Text excerpt
Southwest Las Vegas Park Projects Stalled After Settlement
Clark County Commissioners and local real estate developer Jim Rhodes have had their horns locked for a while. It led to the county agreeing to shell out $80 million in a settlement to avoid a potentially far more devastating judgement. Two Southwest Las Vegas park projects are getting caught in the crossfire.
What Is This Settlement About?
If you haven’t been keeping up with the story, it all stems from land south of Red Rock Canyon Recreation Area known as Blue Diamond Hill. The area, currently being used as a Gypsum mine for Rhodes’ Gypsum Resources, has been ripe for housing development. Organizations like Save Red Rock did what they could to stand in their way. That is well within their right.
What was not, Rhodes alleges, is conspiring at the County level to try to stop the project. Commissioner Justin Jones was actually sanctioned for deleting text messages that were pertinent to the case. It had the County facing a judgement that could have been in excess of $2 billion. That left Clark County with no other choice but to settle.
But $80 million doesn’t come out of thin air. That is where Southwest Las Vegas park projects will feel it the most.
Southwest Las Vegas Park Projects Take Brutal Financial Hit
For those living in the burgeoning southwest valley, you know the growth is explosive and resources have not necessarily kept up. Mountain’s Edge didn’t get a grocery store until the mid-2010s. But from Rhodes Ranch points south, the public amenities have been lacking compared to peers in other parts of the valley.
Two Southwest Las Vegas park projects that were approved and ready to go were the Mountain’s Edge Recreation Center serving the roughly 43,000 people in that community, and the James Regional Recreation Center that was planned to be added to the James Regional Sports Park behind Smith’s on Durango and Warm Springs.
Unfortunately the settlement has put a bit of a hampering on those plans.
According to 8 News Now, Clark County Parks are getting hit with the bill of just over half of the $80 million dollar settlement bill. Every district is taking a $5 million dollar hit. But these two Southwest Las Vegas park projects are seeing a chunk taken out of them independently, despite having just been approved in March.
Nearly $3 million was removed from the James Regional Recreation Center project, which KLAS says has that project on hold. Meanwhile the Mountain’s Edge Recreation Center, in Commissioner Jones district, saw a $1.6 million cut. The Mountain’s Edge development, likely to be a part of the long-stalled and incomplete Mountain’s Edge Regional Park, is the biggest blow. The neighborhood is arguably the furthest away from any county community center.
It’s kind of like when the one kid in class acts foolish and the entire class gets punished.

Supplied entries
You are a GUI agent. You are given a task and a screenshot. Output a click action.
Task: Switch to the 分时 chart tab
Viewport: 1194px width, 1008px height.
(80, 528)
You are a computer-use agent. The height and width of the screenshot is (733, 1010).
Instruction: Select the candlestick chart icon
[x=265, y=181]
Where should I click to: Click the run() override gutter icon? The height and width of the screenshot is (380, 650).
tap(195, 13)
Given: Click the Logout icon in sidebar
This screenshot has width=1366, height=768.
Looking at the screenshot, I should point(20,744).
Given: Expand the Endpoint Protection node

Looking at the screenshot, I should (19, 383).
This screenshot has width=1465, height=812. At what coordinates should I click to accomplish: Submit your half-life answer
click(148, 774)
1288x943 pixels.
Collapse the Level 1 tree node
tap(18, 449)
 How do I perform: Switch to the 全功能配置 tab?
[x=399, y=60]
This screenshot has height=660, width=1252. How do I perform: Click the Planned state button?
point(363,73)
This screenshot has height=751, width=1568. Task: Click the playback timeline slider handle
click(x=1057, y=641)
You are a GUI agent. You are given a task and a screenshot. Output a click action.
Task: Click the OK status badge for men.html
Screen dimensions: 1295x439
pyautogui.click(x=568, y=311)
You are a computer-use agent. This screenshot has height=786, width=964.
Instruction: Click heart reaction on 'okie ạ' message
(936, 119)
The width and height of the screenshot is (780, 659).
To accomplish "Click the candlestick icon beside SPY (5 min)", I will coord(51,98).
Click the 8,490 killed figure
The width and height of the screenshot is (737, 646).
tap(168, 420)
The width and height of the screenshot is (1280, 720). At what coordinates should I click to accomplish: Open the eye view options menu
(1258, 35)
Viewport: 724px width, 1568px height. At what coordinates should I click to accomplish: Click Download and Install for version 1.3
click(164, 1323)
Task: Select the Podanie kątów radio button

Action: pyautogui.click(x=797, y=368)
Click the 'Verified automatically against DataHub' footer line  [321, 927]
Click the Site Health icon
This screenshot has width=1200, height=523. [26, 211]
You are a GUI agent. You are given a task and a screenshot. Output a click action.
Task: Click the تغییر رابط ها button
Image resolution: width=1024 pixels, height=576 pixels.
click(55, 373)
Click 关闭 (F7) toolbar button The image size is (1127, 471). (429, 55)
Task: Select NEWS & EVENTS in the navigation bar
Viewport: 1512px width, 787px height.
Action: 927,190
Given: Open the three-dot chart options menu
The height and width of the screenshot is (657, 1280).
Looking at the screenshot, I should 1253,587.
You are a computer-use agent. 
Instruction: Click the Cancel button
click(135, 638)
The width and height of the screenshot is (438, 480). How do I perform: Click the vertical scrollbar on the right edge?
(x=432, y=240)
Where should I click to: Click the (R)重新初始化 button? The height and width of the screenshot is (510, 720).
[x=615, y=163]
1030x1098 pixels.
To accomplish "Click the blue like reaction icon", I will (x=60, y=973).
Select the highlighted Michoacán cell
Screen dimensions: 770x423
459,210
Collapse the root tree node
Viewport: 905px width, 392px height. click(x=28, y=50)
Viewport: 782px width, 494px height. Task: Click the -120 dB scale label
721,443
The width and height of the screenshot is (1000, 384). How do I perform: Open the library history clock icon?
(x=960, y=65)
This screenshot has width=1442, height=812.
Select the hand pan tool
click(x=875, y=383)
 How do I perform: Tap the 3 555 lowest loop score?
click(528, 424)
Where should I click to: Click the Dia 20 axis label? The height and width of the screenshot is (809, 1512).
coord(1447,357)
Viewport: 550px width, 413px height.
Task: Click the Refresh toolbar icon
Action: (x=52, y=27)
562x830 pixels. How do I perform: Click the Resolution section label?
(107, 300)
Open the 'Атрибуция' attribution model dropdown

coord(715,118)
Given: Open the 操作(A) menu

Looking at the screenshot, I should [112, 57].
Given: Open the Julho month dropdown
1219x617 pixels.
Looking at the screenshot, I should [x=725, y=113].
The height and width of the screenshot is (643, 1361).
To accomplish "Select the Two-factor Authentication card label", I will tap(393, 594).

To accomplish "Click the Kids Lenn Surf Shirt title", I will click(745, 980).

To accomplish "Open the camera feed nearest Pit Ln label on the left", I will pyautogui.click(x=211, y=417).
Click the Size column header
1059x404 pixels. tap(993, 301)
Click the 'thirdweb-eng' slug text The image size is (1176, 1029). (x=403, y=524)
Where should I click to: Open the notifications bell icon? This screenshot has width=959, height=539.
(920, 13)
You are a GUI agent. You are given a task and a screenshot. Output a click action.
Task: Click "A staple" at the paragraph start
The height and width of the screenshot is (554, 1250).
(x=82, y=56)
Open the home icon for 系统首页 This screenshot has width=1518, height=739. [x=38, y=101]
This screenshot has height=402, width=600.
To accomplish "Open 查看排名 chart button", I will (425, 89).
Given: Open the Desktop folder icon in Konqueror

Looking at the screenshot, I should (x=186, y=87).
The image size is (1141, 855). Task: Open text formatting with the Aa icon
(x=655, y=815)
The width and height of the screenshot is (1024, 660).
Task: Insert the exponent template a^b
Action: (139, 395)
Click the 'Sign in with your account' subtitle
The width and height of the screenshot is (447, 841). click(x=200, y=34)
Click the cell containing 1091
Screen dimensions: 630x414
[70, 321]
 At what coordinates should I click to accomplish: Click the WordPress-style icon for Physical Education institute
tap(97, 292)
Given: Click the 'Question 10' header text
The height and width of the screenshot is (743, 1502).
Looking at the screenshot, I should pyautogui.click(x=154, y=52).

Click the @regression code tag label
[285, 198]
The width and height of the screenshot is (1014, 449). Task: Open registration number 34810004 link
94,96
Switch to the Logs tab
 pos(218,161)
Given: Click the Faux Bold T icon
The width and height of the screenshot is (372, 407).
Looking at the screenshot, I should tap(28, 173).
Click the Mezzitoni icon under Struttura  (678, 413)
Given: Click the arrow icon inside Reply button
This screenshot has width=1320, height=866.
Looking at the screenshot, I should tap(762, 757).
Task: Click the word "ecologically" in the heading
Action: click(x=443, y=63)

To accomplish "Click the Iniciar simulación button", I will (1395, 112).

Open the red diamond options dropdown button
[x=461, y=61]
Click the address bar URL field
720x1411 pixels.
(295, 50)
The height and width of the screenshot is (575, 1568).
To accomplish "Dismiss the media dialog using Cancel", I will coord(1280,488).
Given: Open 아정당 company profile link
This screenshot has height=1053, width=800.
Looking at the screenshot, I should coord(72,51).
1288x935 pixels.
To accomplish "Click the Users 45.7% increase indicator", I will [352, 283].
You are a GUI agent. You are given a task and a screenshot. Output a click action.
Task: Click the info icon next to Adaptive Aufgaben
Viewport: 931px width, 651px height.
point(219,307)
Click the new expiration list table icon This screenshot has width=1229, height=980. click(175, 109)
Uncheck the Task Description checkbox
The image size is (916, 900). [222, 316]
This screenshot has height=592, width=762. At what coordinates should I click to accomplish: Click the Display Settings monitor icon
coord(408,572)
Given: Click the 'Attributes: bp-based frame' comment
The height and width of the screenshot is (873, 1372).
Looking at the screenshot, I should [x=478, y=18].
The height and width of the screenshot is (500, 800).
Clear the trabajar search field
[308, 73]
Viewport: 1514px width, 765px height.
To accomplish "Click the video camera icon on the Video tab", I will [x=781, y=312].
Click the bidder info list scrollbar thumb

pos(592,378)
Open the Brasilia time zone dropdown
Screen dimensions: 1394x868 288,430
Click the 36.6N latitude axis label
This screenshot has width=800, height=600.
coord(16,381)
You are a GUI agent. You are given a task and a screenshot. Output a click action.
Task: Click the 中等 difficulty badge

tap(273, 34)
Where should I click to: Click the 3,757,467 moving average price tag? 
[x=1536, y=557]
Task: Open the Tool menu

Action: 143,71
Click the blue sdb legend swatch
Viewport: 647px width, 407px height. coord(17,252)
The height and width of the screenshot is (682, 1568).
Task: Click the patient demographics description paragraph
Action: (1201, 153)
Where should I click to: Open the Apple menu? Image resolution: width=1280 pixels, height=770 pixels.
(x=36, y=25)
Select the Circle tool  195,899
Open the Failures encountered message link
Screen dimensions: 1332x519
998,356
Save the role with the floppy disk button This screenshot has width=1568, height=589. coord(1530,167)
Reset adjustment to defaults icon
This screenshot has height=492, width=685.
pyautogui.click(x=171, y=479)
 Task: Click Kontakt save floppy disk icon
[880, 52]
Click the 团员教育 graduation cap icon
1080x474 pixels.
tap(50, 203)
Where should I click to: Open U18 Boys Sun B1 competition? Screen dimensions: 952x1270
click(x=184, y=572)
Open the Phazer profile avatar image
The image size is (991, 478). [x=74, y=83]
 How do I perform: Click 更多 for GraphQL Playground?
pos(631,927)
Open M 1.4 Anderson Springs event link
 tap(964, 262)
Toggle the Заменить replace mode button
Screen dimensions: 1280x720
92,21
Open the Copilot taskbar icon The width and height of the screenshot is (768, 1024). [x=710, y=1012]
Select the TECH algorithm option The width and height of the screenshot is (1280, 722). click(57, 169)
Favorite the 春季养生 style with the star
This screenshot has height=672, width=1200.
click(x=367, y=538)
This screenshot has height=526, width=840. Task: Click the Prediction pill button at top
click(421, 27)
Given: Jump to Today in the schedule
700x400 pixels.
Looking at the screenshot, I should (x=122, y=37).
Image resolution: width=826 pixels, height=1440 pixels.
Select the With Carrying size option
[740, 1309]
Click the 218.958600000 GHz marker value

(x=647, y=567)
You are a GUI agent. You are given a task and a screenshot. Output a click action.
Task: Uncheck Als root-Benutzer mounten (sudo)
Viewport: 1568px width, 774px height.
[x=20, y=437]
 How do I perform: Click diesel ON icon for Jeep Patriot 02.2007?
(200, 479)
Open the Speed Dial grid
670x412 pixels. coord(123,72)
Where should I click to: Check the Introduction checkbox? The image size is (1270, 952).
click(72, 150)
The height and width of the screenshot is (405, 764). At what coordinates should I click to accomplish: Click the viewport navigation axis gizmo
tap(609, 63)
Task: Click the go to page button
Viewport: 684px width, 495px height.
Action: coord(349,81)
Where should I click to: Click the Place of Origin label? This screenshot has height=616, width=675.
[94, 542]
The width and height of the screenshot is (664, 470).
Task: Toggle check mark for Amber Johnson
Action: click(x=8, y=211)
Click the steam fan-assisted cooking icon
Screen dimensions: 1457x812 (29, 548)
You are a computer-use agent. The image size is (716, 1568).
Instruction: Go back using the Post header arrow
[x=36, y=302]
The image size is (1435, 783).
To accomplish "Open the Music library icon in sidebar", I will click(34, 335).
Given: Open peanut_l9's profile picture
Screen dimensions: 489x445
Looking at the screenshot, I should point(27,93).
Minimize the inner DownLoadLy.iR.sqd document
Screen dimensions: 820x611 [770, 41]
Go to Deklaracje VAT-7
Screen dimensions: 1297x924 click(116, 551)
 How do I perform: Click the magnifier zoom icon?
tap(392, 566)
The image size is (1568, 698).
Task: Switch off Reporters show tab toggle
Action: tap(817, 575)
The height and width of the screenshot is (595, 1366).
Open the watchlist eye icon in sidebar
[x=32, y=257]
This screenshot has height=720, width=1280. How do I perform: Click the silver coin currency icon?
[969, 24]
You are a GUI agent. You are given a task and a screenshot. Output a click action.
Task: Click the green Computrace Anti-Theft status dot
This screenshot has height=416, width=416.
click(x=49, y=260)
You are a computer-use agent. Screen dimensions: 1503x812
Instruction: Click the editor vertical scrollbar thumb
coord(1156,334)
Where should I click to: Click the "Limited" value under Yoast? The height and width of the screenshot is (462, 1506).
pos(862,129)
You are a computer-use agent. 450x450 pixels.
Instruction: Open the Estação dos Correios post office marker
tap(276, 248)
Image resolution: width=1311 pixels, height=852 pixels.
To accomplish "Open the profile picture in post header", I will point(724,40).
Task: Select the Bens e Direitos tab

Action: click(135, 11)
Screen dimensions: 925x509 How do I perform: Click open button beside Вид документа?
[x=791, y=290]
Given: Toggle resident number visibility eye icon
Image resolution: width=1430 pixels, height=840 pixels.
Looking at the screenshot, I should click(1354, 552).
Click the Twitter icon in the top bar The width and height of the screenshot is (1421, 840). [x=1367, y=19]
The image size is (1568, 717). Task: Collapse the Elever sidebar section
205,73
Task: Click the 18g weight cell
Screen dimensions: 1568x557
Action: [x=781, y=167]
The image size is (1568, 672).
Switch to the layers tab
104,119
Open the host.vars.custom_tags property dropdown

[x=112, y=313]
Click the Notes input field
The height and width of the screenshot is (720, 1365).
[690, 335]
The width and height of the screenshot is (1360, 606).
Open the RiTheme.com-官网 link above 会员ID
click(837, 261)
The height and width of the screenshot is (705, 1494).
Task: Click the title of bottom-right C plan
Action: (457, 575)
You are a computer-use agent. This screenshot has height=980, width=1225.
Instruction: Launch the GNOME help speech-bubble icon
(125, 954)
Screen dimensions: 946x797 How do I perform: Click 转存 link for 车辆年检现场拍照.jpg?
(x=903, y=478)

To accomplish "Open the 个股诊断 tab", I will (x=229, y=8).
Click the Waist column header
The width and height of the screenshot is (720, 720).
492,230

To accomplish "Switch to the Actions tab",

The task
Update the Southwest Las Vegas park projects article from "According to 8" to "approved in March." by changing "Every district" to "Each district".

Output below
According to 8 News Now, Clark County Parks are getting hit with the bill of just over half of the $80 million dollar settlement bill. Each district is taking a $5 million dollar hit. But these two Southwest Las Vegas park projects are seeing a chunk taken out of them independently, despite having just been approved in March.